= Murrough Ó Laoí =

Irish physician

Murrough Ó Laoí was an Irish physician.

Ó Laoí was a descendant of a hereditary medical family to the O'Flahertys, who were first mentioned in Crichaireacht cinedach nduchasa Muintiri Murchada, c. 1000. They moved west across Lough Corrib with the O'Flahertys, continuing their profession into the 17th century. Ó Laoí lived in Letterdeskert, just west of Carna, County Galway.

==Hy-Brazil==
Hy-Brazil is a mythical island said to be found off the west coast of Galway. In an account written in 1684, Ruaidhrí Ó Flaithbheartaigh states:

There is now living, Morogh O'Ley, who immagines he was himself personally in O'Brazil for two days and saw out of it the iles of Aran, Golamhead, Irrosbeghill and other places of the west continent he was acquainted with. The manner of it he relates, that being in Irrosainhagh, in the month of April, Anno Domini 1668, going alone from one village to another, in a melancholy humour, upon some discontent of his wife, he was encountered by two or three strangers, and forcibly carried out by boat into O'Brazil, as such as were within it told him, and they could speak both English and Irish. He was ferried out hoodwink'd, in a boat, as he immagins, till he was left on the sea point by Galway; where he lay in a friend's house for some dayes after, being very desperately ill, and knowes not how he came to Galway then. But, byt that means, about seven or eight years after, he began to practise both chirugery and phisick, and so continues ever since to practise, tho' he never stdyed not practised either in his life before, as all we that knew him since he was a boy can averr.
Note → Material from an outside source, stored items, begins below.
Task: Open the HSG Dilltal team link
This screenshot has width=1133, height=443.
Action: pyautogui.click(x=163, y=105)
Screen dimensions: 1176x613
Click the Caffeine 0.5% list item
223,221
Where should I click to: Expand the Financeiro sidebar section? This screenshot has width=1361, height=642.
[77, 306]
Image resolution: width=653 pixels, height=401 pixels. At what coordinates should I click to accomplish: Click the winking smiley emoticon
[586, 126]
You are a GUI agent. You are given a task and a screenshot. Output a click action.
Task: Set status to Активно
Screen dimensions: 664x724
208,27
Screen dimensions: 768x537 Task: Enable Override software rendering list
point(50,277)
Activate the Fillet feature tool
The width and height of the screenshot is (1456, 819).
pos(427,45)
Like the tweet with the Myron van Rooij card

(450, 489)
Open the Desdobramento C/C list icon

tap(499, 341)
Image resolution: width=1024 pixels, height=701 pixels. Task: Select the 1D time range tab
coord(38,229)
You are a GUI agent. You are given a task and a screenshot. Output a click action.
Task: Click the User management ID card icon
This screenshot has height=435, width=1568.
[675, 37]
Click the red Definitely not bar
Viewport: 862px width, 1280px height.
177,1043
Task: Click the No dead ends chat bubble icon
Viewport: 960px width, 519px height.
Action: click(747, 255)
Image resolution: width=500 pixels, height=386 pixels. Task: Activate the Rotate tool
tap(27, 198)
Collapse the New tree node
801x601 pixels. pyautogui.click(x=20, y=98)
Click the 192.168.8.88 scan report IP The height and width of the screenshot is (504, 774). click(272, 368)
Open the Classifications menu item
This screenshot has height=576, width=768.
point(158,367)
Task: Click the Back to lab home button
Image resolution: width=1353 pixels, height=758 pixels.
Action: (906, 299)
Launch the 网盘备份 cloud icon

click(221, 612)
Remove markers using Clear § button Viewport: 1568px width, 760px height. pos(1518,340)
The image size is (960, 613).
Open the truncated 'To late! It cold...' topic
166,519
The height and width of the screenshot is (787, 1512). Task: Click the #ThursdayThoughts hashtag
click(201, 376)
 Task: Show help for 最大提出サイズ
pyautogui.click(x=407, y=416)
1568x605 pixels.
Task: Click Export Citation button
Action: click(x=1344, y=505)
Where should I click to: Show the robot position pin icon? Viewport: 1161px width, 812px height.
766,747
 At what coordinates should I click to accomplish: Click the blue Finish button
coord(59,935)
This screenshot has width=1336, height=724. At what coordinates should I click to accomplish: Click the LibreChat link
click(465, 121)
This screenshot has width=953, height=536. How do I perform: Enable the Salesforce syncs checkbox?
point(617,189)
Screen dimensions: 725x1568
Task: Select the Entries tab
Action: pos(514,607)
In a version given to John O'Donovan in 1839, Ó Laoí was a member of a ship's crew who landed on the island, and were warned off by a man who told them it was enchanted. As they were leaving, the man gave Ó Laoí a book, telling him not to open it for seven years. Ó Laoí obeyed the instructions, and was able to practise surgery and medicine. O'Donovan was told that Ó Laoí descendants had recently sold the book in Dublin.

==The Book of Hy-Brazil==
However fanciful its given origins, the Book of Hy-Brazil exists. It was written, in Irish and Latin, in the 15th-century giving lists of diseases, their symptoms and cures under various columns. In his notes to Iar-Connacht, James Hardiman supposes that with the loss of the family lands during the Cromwellian era, Murrough invented the Hy-Brazil adventure to establish and set himself up in business, using the old family book.